Prove that if $$p \in \mathbb{Z}$$ the sum of the pth powers of the nth roots of unity is 0, unless p is a multiple of n. What is the sum in that case?

Solution:   Let the nth roots of unity be

$$1,\alpha ,{\alpha ^2}..........{\alpha ^{n - 1}}$$ where $$\alpha = {e^{i2\pi {\rm{/}}n}}$$

The sum of the pth powers of these roots is

$\begin{array}{l}{S_p} = {(1)^p} + {(\alpha )^p} + {({\alpha ^2})^p} + ....... + {({\alpha ^{n - 1}})^p}\\\,\,\,\,\,\,\, = 1 + {\alpha ^p} + {({\alpha ^p})^2} + ....... + {({\alpha ^p})^{n - 1}} \ldots (1)\end{array}$

This is a G.P. with common ratio   $${\alpha ^p}$$

$\Rightarrow {S_p} = \frac{{{{({\alpha ^p})}^n} - 1}}{{{\alpha ^p} - 1}} \;\;\;\;\; \ldots (2)$

If p is not a multiple of n, $${\alpha ^p} \ne 1$$ so that the expression for$${S_p}$$is defined in (2). The numerator $${S_p}$$ of $${({\alpha ^p})^n} - 1 = {({\alpha ^n})^p} - 1\,\,\, = \,\,\,\,\,{1^p} - 1\,\,\, = \,\,\,0.$$ is  Thus, $${S_p} = 0.$$

Suppose now that p is a multiple of n. In that case, $${\alpha ^p} = 1,$$ so that$${S_p}$$ is directly obtainable from (1).

- **Stated problem**
Reproduce the stretch of the roots-of-unity proof from "The sum of the pth powers of these" through "obtainable from (1).". The data below is not required.

- **Information shown**
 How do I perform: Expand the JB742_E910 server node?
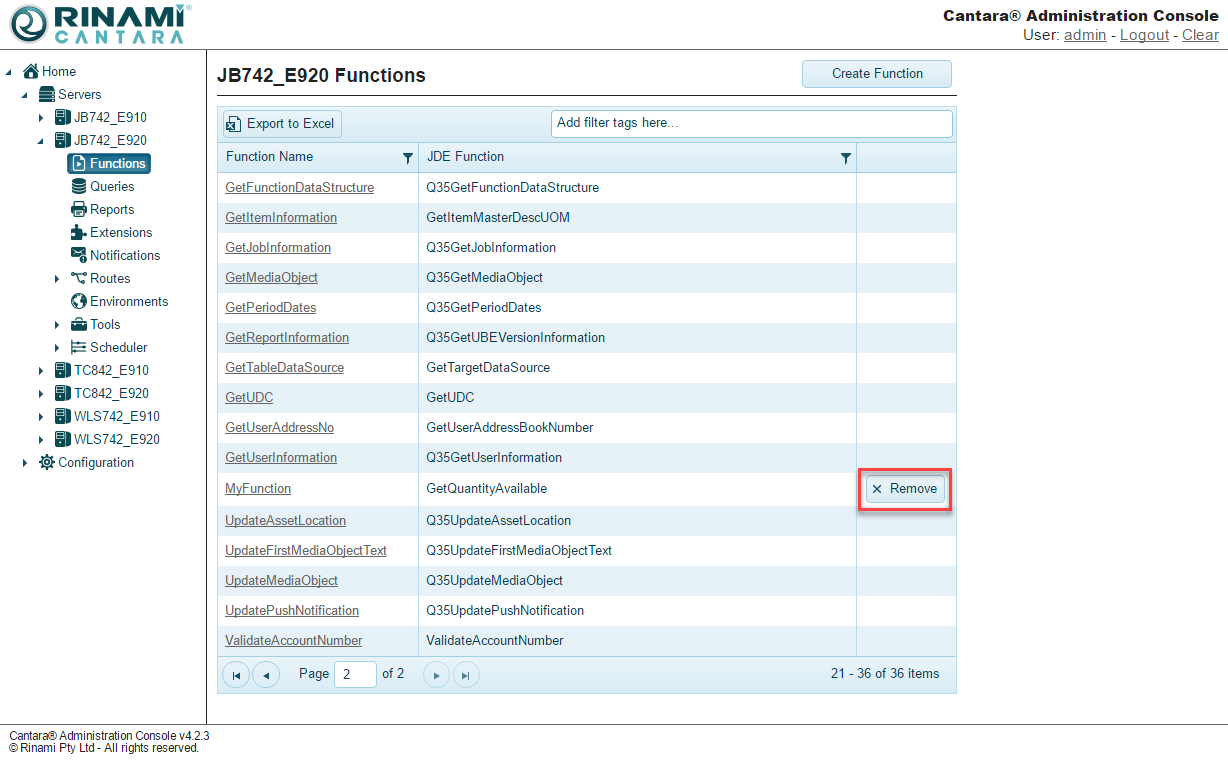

- **In response**
The sum of the pth powers of these roots is

$\begin{array}{l}{S_p} = {(1)^p} + {(\alpha )^p} + {({\alpha ^2})^p} + ....... + {({\alpha ^{n - 1}})^p}\\\,\,\,\,\,\,\, = 1 + {\alpha ^p} + {({\alpha ^p})^2} + ....... + {({\alpha ^p})^{n - 1}} \ldots (1)\end{array}$

This is a G.P. with common ratio   $${\alpha ^p}$$

$\Rightarrow {S_p} = \frac{{{{({\alpha ^p})}^n} - 1}}{{{\alpha ^p} - 1}} \;\;\;\;\; \ldots (2)$

If p is not a multiple of n, $${\alpha ^p} \ne 1$$ so that the expression for$${S_p}$$is defined in (2). The numerator $${S_p}$$ of $${({\alpha ^p})^n} - 1 = {({\alpha ^n})^p} - 1\,\,\, = \,\,\,\,\,{1^p} - 1\,\,\, = \,\,\,0.$$ is  Thus, $${S_p} = 0.$$

Suppose now that p is a multiple of n. In that case, $${\alpha ^p} = 1,$$ so that$${S_p}$$ is directly obtainable from (1).